In dat collectieve onbewuste huizen oervormen die door Jung als ‘archetypen’ zijn benaamd. Het zijn universele beelden die staan voor de abstracte begrippen van het leven zoals waarheid, liefde, moed, angst en rechtvaardigheid. Deze archetypen komen tot ons in onze dromen en gedachtespinsels. We proberen ze in het bewuste een plek te geven door ze vast te leggen als tekens in symbolenstelsels, maar ook in talloze mythen en verhalen komen ze tot uiting. Zoals gezegd zijn deze archetypen universeel. Ze zijn dus niet gebonden aan een bepaalde persoon of een specifieke cultuur. Het is dus geen toeval dat zoveel volksverhaaltjes wereldwijd sterke gelijkenissen vertonen. Ook op jonge leeftijd proberen we onze instinctieve beginwaarden al een plek te geven in onze eerste getekende ‘kladwerkjes’. Op latere leeftijd worden ze, doordat we ons door middel van schrift en getal op een andere manier leren uit te drukken, wat naar de achtergrond verdrongen. Ook al zijn we het ons misschien niet zo bewust, archetypen zijn toch ook nog in de maatschappij aanwezig. Of is het soms toeval dat we juist voor het rode verkeerslicht moeten stoppen?

De makers van abstracte kunst zoeken deze archetypen. Zij willen door hun kunst, boodschappen uiten van een niveau wat onze geschreven en gesproken taal al lang niet meer omvat.
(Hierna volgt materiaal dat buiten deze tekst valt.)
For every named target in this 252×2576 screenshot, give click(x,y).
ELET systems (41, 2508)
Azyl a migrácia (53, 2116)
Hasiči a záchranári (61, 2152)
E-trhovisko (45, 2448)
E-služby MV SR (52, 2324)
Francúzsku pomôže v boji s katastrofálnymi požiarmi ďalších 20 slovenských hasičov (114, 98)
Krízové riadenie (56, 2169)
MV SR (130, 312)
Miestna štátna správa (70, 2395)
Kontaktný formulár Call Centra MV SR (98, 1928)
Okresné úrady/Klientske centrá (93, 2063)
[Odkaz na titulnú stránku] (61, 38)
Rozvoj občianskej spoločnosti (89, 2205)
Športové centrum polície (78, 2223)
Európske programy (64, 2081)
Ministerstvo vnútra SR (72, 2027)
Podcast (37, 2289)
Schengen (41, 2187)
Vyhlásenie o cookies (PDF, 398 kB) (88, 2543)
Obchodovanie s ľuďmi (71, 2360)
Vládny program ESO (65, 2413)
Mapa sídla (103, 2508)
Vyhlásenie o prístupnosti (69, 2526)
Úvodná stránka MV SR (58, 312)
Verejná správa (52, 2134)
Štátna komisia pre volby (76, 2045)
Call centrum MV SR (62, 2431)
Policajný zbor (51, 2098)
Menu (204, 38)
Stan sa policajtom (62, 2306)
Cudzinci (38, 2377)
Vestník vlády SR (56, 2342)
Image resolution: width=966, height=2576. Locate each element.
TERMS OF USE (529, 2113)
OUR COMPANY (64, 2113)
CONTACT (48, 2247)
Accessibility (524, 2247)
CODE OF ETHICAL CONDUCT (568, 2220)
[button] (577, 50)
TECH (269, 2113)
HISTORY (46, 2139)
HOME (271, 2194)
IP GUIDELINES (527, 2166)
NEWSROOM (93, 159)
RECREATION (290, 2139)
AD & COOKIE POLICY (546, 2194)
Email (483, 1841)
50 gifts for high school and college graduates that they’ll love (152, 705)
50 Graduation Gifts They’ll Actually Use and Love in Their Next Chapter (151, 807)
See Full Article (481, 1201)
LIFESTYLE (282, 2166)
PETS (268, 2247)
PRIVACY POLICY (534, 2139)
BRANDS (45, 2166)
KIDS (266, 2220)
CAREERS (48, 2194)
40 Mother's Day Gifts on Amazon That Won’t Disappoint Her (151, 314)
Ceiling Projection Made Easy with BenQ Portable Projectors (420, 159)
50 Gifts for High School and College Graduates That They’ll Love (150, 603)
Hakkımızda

Jonge kinderen zijn nog niet gekneed door maatschappelijke normen. Zij uitten zich enkel naar hun oerinstincten. Een gave waar elke expressionist maar wat graag over zou beschikken. Wanneer zij dat proberen kan er dus geen groter compliment over hen werk gemaakt worden dan:”Dat kan mijn kleine broertje ook."

Picasso wist het al: “Als een kind kon ik al tekenen als Raphael, maar het kostte me een heel leven om te leren tekenen als een kind."